The read cost in capacity units is 122.5 RCU. Why a fraction? Because reads are cheaper than writes and reading 8KB is only 1 RCU where writing it is 1 WCU for each KiloByte. All is “eventually consistent” read here, and would be the double (1 RCU for 4KB) with “strongly consistent” reads (because it needs to read 2 copies to get the quorum on the 3 copies). It can even double again (1 RCU for 2KB) for “transactional reads”. So, in this case, I’ve consumed 122.5 to read the 4 items.

Now if I do not query for the large MyData001 attribute, including only the MyInfo001 in the projection:

aws --output json dynamodb query \
 --key-condition-expression "MyKeyPart = :k" \
 --expression-attribute-values  '{":k":{"N":"1"}}' \
 --return-consumed-capacity TABLE \
 --return-consumed-capacity INDEXES \
 --select SPECIFIC_ATTRIBUTES \
 --projection-expression="MyKeySort","MyInfo001" \
 --table-name Demo

...
    "ScannedCount": 4,
    "ConsumedCapacity": {
        "CapacityUnits": 122.5,
        "TableName": "Demo",
        "Table": {
            "CapacityUnits": 122.5
        }
    }
}

The cost is still the same. Because even if the large MyData001 was not in my query projection I had to read the full item before discarding it.

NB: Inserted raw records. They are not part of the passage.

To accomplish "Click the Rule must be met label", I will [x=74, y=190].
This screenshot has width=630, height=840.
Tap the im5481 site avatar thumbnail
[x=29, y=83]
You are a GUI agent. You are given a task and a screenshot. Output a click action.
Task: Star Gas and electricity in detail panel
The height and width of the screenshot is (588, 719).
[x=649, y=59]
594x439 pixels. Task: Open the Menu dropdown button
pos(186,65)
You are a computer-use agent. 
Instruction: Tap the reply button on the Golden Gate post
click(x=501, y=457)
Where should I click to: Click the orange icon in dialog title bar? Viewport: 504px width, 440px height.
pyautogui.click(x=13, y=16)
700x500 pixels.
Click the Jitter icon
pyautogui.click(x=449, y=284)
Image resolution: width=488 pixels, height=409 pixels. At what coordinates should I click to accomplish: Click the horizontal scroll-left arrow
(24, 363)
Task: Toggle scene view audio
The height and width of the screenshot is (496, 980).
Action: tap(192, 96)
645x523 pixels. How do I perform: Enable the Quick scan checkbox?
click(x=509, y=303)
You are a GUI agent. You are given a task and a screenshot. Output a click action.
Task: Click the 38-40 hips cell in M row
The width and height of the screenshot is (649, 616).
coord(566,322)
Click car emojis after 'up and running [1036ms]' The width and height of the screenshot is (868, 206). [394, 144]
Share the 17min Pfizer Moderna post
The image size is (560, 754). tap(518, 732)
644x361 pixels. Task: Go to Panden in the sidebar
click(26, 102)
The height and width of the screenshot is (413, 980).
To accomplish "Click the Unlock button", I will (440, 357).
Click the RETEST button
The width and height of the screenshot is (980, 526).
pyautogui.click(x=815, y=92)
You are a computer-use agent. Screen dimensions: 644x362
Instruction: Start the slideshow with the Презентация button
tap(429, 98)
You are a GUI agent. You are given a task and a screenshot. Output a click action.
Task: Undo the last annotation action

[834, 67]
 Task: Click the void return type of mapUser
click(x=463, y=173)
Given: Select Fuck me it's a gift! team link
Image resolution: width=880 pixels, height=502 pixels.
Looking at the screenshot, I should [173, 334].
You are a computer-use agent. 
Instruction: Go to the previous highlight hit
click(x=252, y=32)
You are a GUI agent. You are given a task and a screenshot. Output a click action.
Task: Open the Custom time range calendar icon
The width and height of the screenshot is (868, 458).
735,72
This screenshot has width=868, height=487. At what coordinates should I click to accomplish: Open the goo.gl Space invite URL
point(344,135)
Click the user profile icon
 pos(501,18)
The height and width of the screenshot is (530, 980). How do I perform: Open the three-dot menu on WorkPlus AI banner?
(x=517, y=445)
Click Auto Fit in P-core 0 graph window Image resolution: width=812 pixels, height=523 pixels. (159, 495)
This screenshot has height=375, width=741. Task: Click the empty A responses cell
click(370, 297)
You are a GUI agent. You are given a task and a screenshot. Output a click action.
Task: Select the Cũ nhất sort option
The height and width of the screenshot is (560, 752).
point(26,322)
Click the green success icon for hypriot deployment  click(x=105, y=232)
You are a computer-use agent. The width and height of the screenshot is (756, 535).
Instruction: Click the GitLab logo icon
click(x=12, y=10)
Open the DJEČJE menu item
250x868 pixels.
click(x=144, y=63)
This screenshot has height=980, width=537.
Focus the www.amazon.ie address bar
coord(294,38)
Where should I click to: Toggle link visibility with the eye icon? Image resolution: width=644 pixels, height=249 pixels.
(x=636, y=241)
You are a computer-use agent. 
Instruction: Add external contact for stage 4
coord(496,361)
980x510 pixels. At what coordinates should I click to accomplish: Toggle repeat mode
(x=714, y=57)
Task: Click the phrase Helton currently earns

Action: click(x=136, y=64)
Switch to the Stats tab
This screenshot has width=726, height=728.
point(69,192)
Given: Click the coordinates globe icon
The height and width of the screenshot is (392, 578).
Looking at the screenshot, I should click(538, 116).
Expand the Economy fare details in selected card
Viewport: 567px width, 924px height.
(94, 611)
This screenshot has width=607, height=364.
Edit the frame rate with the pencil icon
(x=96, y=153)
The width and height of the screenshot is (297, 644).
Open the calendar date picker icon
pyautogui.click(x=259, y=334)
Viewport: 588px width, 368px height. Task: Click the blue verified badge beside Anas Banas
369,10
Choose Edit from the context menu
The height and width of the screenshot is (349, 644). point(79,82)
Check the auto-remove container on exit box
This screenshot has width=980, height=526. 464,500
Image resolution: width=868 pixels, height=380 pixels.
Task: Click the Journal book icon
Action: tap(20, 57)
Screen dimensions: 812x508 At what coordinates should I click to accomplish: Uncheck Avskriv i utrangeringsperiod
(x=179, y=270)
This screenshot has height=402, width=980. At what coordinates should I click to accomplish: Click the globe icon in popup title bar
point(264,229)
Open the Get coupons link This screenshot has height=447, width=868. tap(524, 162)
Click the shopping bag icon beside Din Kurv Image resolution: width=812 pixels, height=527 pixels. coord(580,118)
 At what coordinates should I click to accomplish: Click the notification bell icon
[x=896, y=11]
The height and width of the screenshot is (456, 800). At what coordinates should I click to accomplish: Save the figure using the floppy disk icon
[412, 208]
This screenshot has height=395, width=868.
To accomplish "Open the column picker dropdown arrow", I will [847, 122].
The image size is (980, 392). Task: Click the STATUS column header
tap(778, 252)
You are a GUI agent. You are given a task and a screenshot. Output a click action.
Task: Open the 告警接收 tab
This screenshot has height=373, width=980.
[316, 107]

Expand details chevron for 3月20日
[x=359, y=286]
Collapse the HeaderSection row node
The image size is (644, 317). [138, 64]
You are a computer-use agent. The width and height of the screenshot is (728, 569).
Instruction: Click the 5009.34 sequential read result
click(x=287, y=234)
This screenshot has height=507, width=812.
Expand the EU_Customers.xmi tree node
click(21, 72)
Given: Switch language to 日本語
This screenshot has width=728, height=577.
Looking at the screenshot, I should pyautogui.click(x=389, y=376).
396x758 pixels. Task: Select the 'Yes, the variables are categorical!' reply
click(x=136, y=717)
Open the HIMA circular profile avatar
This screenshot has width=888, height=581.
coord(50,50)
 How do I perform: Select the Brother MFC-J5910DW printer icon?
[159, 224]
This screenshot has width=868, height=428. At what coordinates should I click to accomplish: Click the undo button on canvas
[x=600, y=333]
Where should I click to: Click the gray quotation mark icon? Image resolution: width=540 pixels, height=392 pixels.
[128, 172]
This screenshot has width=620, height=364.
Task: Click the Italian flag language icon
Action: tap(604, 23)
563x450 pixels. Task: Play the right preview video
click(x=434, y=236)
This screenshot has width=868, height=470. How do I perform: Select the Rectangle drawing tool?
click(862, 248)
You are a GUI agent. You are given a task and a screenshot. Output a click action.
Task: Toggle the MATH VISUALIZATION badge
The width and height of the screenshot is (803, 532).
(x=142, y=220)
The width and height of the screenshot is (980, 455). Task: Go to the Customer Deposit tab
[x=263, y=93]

I mentioned earlier that if you want strong consistency (–consistent-read) it is more expensive:

aws --output json dynamodb query \
 --key-condition-expression "MyKeyPart = :k" \
 --expression-attribute-values  '{":k":{"N":"1"}}' \
 --return-consumed-capacity TABLE \
 --return-consumed-capacity INDEXES \
 --select SPECIFIC_ATTRIBUTES \
 --projection-expression="MyKeySort","MyInfo001" \
 --consistent-read \
 --table-name Demo

...
    "ScannedCount": 4,
    "ConsumedCapacity": {
        "CapacityUnits": 245.0,
        "TableName": "Demo",
        "Table": {
            "CapacityUnits": 245.0
        }
    }
}

The read capacity unit has doubled to 245 RCU for strong consistency: 1RCU every 4KB and I had to read 4 items that are 245 KB each.

Global Secondary Index

I’ll show that creating an index can help with this. Technically, as I access by the partition key (MyKeyPart) I can create a Local Secondary Index. But this comes with some restrictions, like the need to re-create the table, and I’ll show it later. Creating a global index is much easier and then can be a solution even when prefixed by the partition key.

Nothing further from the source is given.